:: GIVEN DATA ::

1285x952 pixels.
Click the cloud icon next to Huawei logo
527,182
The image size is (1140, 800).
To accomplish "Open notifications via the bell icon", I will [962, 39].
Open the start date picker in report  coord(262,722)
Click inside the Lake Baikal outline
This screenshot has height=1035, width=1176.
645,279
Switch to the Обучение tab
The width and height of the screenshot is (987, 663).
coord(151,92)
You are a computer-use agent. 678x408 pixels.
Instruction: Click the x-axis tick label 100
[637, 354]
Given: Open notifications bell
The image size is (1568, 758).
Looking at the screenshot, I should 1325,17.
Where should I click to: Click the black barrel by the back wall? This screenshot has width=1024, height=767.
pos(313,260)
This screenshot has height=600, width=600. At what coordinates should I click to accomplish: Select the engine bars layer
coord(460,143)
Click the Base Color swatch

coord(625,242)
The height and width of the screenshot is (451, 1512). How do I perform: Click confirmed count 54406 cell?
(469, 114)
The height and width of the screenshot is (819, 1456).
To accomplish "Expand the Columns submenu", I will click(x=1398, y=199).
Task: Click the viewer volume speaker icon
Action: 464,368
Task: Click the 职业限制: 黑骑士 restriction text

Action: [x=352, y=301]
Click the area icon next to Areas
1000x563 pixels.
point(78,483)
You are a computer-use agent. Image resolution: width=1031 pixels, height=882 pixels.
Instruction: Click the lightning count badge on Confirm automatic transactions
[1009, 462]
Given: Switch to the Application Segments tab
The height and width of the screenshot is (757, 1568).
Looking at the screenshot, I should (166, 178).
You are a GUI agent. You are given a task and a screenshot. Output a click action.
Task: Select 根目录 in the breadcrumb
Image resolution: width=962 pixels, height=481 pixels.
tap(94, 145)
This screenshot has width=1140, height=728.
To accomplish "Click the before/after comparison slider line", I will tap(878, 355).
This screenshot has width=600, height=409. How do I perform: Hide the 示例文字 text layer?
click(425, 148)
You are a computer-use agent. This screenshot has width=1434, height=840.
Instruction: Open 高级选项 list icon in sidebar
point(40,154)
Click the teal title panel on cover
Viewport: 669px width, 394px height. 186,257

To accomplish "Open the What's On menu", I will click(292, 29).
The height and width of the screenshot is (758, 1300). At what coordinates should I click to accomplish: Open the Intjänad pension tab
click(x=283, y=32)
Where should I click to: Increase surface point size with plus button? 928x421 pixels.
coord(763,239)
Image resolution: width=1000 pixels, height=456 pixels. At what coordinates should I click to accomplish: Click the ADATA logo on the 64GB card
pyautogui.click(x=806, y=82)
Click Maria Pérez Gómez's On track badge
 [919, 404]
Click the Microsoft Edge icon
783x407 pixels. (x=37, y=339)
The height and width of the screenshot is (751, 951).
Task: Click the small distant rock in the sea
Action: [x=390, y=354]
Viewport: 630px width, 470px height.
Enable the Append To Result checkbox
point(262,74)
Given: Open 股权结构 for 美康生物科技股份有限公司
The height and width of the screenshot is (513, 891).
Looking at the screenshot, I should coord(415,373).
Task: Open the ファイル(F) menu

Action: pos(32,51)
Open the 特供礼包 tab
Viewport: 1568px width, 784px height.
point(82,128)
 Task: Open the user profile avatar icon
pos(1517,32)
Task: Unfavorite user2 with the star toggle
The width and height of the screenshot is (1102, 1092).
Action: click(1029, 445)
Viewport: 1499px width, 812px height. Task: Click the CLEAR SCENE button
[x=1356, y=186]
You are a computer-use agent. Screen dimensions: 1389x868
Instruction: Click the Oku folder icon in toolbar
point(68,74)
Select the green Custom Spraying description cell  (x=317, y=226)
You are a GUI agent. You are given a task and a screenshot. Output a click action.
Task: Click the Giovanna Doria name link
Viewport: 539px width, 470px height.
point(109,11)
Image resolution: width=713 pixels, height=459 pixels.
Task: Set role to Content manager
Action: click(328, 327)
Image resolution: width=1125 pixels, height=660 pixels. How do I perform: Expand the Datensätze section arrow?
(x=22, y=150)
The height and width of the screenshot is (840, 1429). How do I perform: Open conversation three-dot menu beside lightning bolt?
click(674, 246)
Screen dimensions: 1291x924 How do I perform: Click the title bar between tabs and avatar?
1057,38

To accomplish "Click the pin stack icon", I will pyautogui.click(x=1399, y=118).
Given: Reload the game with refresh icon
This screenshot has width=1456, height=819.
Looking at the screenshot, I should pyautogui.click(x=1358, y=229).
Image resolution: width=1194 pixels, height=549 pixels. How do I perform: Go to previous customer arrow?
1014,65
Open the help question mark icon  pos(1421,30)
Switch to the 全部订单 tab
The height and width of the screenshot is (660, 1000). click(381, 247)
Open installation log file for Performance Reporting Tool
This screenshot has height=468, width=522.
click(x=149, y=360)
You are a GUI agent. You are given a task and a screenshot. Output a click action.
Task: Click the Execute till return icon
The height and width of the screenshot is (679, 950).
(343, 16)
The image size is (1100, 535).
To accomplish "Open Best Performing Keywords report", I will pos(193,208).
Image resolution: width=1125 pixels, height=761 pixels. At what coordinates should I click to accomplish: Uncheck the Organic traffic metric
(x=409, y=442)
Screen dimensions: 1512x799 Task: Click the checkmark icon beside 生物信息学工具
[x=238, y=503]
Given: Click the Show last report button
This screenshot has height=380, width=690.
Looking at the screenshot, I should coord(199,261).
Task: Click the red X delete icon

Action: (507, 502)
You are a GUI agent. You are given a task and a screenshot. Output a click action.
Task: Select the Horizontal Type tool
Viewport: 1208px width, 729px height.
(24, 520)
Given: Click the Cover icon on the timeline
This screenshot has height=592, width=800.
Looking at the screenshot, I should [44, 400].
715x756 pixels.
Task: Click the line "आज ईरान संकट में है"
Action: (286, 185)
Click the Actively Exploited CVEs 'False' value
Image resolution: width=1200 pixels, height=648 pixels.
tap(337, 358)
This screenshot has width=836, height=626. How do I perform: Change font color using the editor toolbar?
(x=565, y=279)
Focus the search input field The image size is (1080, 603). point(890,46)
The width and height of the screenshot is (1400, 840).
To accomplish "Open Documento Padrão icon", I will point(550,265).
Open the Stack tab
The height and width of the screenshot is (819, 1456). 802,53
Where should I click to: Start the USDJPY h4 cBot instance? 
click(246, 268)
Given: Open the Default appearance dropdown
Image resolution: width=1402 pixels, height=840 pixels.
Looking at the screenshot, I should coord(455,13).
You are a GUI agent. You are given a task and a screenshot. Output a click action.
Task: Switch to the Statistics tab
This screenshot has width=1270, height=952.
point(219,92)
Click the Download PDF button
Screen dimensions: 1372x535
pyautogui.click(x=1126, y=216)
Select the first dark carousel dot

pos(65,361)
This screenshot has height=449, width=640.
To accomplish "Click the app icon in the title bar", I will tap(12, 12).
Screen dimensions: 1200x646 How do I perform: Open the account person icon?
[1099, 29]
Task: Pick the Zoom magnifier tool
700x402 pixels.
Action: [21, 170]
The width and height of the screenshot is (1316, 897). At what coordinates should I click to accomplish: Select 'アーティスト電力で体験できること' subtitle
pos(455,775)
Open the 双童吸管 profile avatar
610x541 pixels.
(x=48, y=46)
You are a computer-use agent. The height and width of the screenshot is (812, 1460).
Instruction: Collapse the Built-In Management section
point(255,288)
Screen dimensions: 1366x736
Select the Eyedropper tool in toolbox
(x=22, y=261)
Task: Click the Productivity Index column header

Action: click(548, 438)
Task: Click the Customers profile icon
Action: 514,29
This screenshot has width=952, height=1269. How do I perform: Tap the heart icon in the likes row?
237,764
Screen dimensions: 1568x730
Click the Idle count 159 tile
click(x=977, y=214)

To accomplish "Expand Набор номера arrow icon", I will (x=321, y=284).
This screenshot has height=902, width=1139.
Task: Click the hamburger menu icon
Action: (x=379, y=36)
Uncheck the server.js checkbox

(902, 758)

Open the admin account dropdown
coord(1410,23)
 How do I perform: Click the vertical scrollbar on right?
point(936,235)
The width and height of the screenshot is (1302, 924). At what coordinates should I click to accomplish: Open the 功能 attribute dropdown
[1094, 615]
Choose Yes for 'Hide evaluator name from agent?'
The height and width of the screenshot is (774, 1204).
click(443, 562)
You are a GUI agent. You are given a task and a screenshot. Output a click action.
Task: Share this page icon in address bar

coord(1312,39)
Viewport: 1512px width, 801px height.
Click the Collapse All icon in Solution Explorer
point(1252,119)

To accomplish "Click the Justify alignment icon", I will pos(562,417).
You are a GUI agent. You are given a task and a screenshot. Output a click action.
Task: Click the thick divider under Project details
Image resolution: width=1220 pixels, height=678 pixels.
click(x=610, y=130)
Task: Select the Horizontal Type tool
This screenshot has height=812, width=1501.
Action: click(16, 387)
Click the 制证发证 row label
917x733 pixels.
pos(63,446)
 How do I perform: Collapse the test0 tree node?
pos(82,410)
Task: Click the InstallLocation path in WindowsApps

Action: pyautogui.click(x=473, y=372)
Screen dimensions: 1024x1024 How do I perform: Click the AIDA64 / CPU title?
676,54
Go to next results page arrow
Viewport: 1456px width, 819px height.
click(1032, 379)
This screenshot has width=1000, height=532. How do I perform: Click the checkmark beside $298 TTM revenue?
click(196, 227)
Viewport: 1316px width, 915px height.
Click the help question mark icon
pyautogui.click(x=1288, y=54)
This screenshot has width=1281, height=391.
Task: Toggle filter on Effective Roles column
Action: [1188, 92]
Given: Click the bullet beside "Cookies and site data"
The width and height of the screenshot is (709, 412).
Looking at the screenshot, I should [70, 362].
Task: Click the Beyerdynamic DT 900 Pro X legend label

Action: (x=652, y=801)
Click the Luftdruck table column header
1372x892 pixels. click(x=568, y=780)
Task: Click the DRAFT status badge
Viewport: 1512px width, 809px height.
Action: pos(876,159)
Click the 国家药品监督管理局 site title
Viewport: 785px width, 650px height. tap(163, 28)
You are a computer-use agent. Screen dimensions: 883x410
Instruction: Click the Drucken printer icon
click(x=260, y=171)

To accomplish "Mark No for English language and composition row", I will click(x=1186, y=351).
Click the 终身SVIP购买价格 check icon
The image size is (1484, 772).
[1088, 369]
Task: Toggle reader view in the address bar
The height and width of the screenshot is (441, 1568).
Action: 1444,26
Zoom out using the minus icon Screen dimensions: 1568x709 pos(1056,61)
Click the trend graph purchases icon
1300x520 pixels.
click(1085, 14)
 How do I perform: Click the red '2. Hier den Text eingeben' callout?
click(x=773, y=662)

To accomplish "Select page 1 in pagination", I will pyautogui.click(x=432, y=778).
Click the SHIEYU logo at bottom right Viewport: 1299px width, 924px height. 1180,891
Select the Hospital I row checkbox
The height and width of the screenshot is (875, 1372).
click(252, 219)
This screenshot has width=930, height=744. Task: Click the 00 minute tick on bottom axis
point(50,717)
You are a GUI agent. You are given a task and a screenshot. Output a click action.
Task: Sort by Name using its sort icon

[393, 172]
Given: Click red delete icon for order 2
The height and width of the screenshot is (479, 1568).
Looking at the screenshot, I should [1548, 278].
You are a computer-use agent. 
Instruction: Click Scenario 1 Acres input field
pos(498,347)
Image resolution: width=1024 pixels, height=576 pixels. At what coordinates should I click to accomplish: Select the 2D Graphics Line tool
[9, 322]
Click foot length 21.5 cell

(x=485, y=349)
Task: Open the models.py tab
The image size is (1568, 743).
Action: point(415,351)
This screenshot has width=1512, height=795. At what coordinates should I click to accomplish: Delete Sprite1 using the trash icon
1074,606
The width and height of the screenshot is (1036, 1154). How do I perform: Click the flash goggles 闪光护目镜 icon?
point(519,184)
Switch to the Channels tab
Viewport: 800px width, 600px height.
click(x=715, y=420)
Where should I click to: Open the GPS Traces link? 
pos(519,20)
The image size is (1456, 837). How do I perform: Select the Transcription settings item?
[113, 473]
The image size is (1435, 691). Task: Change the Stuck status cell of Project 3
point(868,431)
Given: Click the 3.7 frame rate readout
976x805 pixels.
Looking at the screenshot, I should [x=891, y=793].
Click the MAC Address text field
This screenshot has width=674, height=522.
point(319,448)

:::

Copy the lines from the line with "Task: Open the ファイル(F) menu" up to and including the line with "[x=1356, y=186]", keeping them verbatim.

Task: Open the ファイル(F) menu

Action: pos(32,51)
Open the 特供礼包 tab
Viewport: 1568px width, 784px height.
point(82,128)
 Task: Open the user profile avatar icon
pos(1517,32)
Task: Unfavorite user2 with the star toggle
The width and height of the screenshot is (1102, 1092).
Action: click(1029, 445)
Viewport: 1499px width, 812px height. Task: Click the CLEAR SCENE button
[x=1356, y=186]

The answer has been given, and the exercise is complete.